Wawan membeberkan modus operandinya. Menurutnya, Pokja ULP membocorkan sejumlah dokumen seperti detail engineering design (DED), rancangan anggaran belanja (RAB) hingga harga perkiraan sendiri (HPS), ke pengusaha atau peserta lelang proyek.
Hal itu dilakukan pihak Pokja (ULP) dengan iming-iming penyedia dapat memenangkan tender. Tentu saja dengan cara menyerahkan sekjumlah uang dari penyedia, kemudian penyedia akan mendapatkan DED, HPS dan RAB.

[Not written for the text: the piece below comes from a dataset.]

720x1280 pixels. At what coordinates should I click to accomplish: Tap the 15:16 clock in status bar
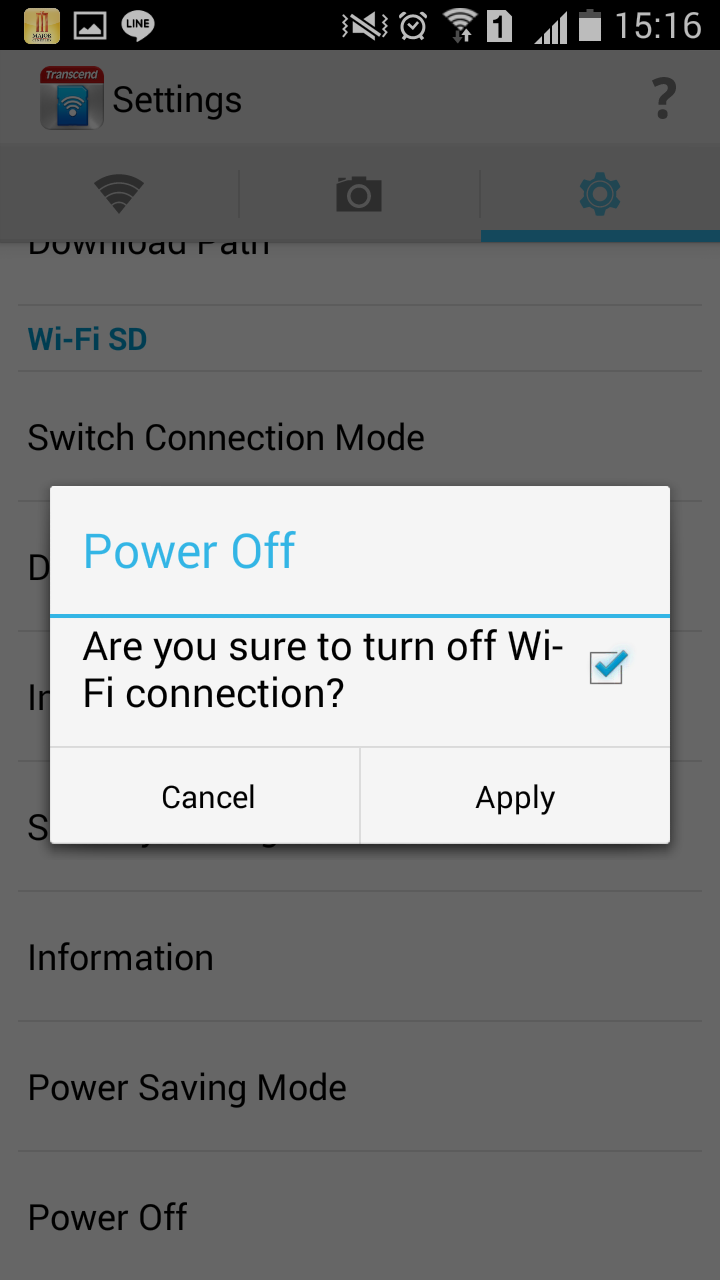pos(659,26)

Wawan juga menambahkan, setiap peserta lelang yang ingin mendapatkan bocoran dokumen proyek, harus membayar sejumlah uang kepada anggota Pokja ULP mulai dari Rp5 sampai Rp10 juta.
Dugaan Praktik ini diduga sudah dilakukan untuk 14 proyek pengadaan. Hingga dengan menyerahkan DED, maka penyedia mengetahui berapa besaran yang bisa dilakukan dan kuncian-kuncian apa yang bisa dilakukan yang ada di dalam paket pekerjaan tersebut.
Kejari juga mendapatkan hasil sementara dari penggeledahan yang dilakukan di dua lokasi, yakni telah menyita 74 barang bukti mulai dari dokumen, laptop hingga HP dari sejumlah anggota Pokja.